ArtHiking to Highlands

Hiking to Highlands

I trekked up the hill to Highlands to attend their Creative Arts Showcase. The School of Art and Media hosted a lovely evening for friends and families to gather and admire the hard work of their students. Projects ranged from dens made out of cardboard boxes, to abstract paintings, to architectural plans for a redesign of the D’Hautree campus. The artwork tended to draw on themes of childhood, how to grow up, and – I suppose – how to grow back down. Many students used their pieces as a way of trying to understand themselves, their environments and the things that have influenced who they have become. The media side featured short films, magazines and one student’s attempt to better the branding of the pizza shop they work at. It was a great opportunity to be proud of everything they have achieved. The art exhibition will be open to the public 6-21 June, weekdays, 9am-4pm.

All of the artwork was amazing, but there were a few exhibitions that really stood out. Frankie Gouveia created an outfit that combined queerness with punk. ‘Lover’s Punk’ is composed entirely out of pre-loved and up cycled materials. It was a striking conglomeration of pinks, reds, lace and patterns. Reworked jeans reference the Stonewall Riots of 1969, whilst the blouse reads ‘Lavender is my colour’. Far from being the chosen hue of old ladies everywhere, after 1969 the colour lavender came to symbolise empowerment in the queer community. Only a month after Stonewall, lavender sashes and armbands were distributed to crowds marching to commemorate the riots. In a way, the piece itself is an act of protest. Patchwork reads ‘non-binary people don’t owe you androgyny’, whilst the mannequin holds a sign stating ‘lesbians aren’t a fetish for straight cis men’. Similar slogans hang on cardboard from the ceiling above the mannequin, testifying to defiance and breaking away from social norms.

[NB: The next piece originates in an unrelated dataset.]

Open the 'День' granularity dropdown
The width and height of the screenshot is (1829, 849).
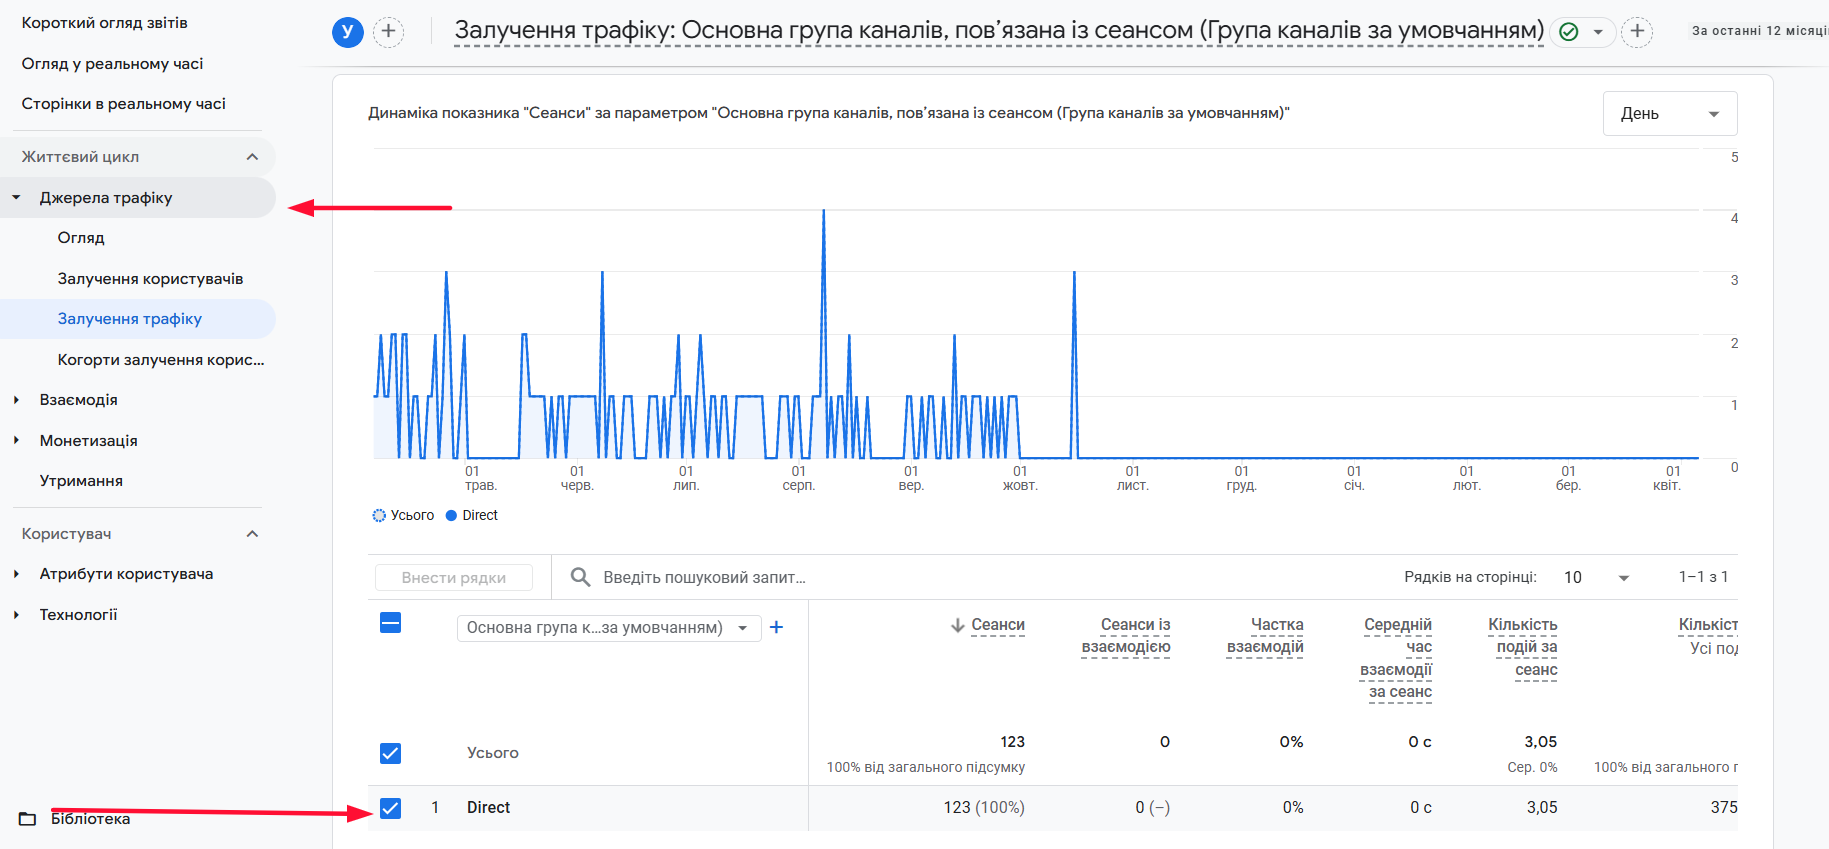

Other students engaged with politics when forming their work. Jack Smaller created a triptych of satirical cartoons that show real journalistic potential. Trump takes the forefront in the typical pose of Uncle Sam, backed up by a legion of followers with pitchforks. Another references the Russian Federation and their extreme monitoring of public opinion. The cartoon exudes an Orwellian tone through the words ‘you never know who is on the wires, be careful what you say, do and think’. The third is blacked out, revealing a small keyhole to North Korea surrounded by the words ‘welcome to paradise’. It was the artist’s interest in politics that forged their artwork, writing that ‘through wit and manipulation of existing propaganda, I am challenging ideologies and inviting viewers to question what each political figure truly stands for’.

The third that really stuck out to me was the work of Amy Parker-Rann. Their exhibition, titled ‘The Metal Men’, aimed to express joy and fun through building figurines from scrap metal. The striking compositions are similar in style to the work of Tom Sachs. The ‘steampunk universe’ depicted by the artist was inspired by both the work of Ian Rolls and Beauty and the Beast. After many hours welding and creating, sculptures emerged from the echoes of a wild, child-like imagination.

After checking out the art exhibition, I went down to the media department to see what they had come up with. The short films on show made me want to laugh, cry and scream all at the same time. They were just so good and I couldn’t deal with how talented everyone was. I found one student’s rebranding of the pizza shop they worked at absolutely hilarious. It really made me giggle.

Shock horror, working for a magazine has made me really like… magazines. Evan Dos Santos created their own, featuring fashion photography of ‘Conor Steel’ in various locations. ‘Saturn’ was accompanied by a short film that oozed with talent. It was genuinely the coolest thing I’ve picked up in a while. Evan was shocked that I wanted to buy it, and I was shocked that this shocked them. We gaped at each other for a minute and then they let me run away with one of their copies. When Evan’s photography is flying off the shelves in years to come, remember we featured it first.

All in all, it was a totally inspiring event that simultaneously made me want to pursue a career in art and fashion photography. The problem is that I can’t do either of these things (the last time I looked at a blank canvas I decided to just papier-mâché it). Thank God the students at Highlands can commit to their work past the point where the novelty wears off. If they weren’t around to spice things up for us, the world would certainly become a lot more boring.